A Prelude

Hassan Ben Abdul at the Ivory Gate
Of Bagdad sat and chattered in the sun,
Like any magpie chattered to himself
And four lank, swarthy Arab boys that stopt
A gambling game with peach-pits, and drew near.
Then Iman Khan, the friend of thirsty souls,
The seller of pure water, ceased his cry,
And placed his water-skins against the gate—
They looked so like him, with their sallow cheeks
Puffed out like Iman's. Then a eunuch came
And swung a pack of sweetmeats from his head,
And stood— a hideous pagan cut in jet.
And then a Jew, whose sandal-straps were red
With desert-dust, limped, cringing, to the crowd—
He, too, would listen; and close after him
A jeweller that glittered like his shop.
Then two blind mendicants, who wished to go
Six diverse ways at once, came stumbling by,
But hearing Hassan chatter, sat them down.
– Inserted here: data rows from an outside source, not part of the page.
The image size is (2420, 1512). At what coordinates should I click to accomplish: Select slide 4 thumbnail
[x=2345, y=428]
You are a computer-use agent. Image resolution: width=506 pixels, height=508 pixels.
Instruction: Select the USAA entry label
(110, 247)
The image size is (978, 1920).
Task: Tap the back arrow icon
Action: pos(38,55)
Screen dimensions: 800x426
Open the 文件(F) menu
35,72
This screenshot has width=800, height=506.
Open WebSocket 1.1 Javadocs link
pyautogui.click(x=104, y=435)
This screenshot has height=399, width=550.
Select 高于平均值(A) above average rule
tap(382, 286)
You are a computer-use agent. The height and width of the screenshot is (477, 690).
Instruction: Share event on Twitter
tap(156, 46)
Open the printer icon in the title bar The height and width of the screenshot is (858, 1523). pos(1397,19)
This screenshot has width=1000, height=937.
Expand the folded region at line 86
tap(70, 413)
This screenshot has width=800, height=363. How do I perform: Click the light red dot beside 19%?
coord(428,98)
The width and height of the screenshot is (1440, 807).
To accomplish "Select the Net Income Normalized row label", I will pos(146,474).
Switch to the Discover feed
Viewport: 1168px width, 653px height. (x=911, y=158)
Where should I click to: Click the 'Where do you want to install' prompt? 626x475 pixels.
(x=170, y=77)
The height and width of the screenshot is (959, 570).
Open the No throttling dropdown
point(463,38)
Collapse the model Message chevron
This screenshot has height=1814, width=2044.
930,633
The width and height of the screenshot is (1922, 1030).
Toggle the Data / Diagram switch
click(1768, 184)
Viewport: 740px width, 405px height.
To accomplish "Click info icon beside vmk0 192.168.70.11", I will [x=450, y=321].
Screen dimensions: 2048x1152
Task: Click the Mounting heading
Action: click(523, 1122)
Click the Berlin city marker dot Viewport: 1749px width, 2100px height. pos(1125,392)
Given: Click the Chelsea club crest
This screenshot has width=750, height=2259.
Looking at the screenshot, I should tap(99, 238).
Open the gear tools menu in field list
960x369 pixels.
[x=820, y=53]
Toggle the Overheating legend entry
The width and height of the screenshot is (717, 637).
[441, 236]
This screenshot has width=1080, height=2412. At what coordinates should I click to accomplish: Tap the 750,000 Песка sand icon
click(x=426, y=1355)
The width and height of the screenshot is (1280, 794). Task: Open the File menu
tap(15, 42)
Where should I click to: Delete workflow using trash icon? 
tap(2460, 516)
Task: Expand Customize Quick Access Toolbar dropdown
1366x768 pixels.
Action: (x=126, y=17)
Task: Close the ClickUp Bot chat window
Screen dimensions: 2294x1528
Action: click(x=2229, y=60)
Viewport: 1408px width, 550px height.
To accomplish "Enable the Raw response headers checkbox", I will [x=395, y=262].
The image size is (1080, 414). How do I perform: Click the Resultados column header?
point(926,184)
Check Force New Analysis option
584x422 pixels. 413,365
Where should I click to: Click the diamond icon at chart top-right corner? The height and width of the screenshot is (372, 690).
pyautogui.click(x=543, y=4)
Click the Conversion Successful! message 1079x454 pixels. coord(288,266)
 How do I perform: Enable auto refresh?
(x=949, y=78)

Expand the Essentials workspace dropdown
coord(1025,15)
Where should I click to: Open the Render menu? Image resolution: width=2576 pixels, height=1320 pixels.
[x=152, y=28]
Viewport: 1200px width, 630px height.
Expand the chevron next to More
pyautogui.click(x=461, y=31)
And if the Khaleef had been riding near,
He would have paused to listen like the rest,
For Hassan's fame was ripe in all the East.
From white-walled Cairo to far Ispahan,
From Mecca to Damascus, he was known,
Hassan, the Arab with the Singing Heart.
His songs were sung by boatmen on the Nile,
By Beddowee maidens, and in Tartar camps,
While all men loved him as they loved their eyes;
And when he spake, the wisest, next to him,
Was he who listened. And thus Hassan sung.
—And I, a stranger lingering in Bagdad,
Half English and half Arab, by my beard!
Caught at the gilded epic as it grew,
And for my Christian brothers wrote it down.